To start univariate analysis one should start matlab, configure parameters as listed below, and execute UGMG_cpp_run_simple script. The recommended way is to call cd $MIXER_ROOT && matlab -nodisplay -nosplash -nodesktop -r "UGMG_params_fit; UGMG_cpp_run_simple; exit;", where UGMG_params_fit.m is a file that looks as follows:

trait1_file='SSGAC_EDU_2018_no23andMe_noMHC.csv.gz';
out_file='SSGAC_EDU_2018_no23andMe_noMHC.fit';
bim_file='LDSR/1000G_EUR_Phase3_plink/1000G.EUR.QC.@.bim';
frq_file='LDSR/1000G_EUR_Phase3_plink_freq/1000G.EUR.QC.@.frq';
plink_ld_bin='LDSR/1000G_EUR_Phase3_plink/1000G.EUR.QC.@.p05_SNPwind50k.ld.bin'; chr_labels = 1:22;
init_from_params_file=''; extract='LDSR/w_hm3.justrs';
bgmg_shared_library='lib/libbgmg.so';
bgmg_shared_library_header='bgmg_matlab.h';
kmax=20000; max_causal_fraction=0.03; z1max=nan; z2max=nan;
cache_tag_r2sum=0; r2min=0.0;
randprune_r2=0.1; randprune_n=64;
DO_FIT_UGMG=1; FIT_FULL_MODEL=1; CI_ALPHA=0.05; SEED=123;
POWER_PLOT=0; POWER_PLOT_DOWNSCALE=100;
QQ_PLOT=0; QQ_PLOT_DOWNSCALE=100;
QQ_PLOT_BINS=0; QQ_PLOT_BINS_DOWNSCALE=50;

The results will be saved <out_file>.json file.

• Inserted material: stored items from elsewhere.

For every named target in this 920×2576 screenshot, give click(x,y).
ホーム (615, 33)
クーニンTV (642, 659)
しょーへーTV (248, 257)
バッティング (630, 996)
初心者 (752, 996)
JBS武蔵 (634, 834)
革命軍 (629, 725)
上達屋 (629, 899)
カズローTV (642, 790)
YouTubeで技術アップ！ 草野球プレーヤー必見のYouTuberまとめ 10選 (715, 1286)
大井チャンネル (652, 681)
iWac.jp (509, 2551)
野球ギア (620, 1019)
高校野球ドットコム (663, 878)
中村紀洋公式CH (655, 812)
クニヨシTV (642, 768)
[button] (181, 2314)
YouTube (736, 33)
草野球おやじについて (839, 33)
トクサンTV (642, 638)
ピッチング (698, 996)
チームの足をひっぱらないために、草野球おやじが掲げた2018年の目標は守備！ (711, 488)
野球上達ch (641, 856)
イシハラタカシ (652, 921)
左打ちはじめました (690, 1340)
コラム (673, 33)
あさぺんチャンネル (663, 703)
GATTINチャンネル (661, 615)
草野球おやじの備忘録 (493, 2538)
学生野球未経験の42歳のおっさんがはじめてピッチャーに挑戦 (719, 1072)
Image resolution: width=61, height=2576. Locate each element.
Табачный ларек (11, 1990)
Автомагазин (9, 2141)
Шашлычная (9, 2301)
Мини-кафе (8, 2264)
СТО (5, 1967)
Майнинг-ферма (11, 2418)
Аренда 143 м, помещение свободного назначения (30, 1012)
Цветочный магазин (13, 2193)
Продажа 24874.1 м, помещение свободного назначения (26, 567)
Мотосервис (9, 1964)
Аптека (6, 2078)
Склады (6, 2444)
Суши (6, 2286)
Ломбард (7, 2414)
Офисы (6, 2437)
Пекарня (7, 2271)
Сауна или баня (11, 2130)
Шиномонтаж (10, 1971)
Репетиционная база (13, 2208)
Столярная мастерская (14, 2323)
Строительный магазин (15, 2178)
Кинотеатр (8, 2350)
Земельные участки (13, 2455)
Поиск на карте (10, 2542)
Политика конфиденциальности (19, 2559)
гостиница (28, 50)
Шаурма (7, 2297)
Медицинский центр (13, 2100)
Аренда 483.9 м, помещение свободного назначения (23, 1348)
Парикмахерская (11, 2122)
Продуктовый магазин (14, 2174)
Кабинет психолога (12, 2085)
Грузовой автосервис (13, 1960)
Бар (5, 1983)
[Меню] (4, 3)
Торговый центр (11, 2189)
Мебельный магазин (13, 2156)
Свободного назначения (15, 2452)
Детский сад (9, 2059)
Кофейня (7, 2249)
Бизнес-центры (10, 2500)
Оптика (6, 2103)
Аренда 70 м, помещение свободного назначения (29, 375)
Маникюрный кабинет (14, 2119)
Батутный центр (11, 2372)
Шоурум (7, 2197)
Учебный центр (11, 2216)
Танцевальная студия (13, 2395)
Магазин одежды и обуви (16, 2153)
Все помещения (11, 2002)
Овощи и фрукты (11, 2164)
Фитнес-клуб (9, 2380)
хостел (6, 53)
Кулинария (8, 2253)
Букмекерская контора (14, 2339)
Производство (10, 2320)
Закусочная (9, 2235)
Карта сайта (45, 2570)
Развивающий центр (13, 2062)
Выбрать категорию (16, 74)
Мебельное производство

The above parameters imply that the model is fitted on HapMap3 SNPs, as specified by extract='w_hm3.justrs'. To produce QQ plots on the entire set of SNPs one may change parameters as follows:

DO_FIT_UGMG=0; kmax=100; extract=''; 
POWER_PLOT=1; QQ_PLOT=1; QQ_PLOT_BINS=1;
init_from_params_file='SSGAC_EDU_2018_no23andMe_noMHC.fit.params.mat'
out_file='SSGAC_EDU_2018_no23andMe_noMHC.test';

Repeat the above analysis for the second trait (PGC_SCZ_2014_EUR_qc_noMHC.csv.gz).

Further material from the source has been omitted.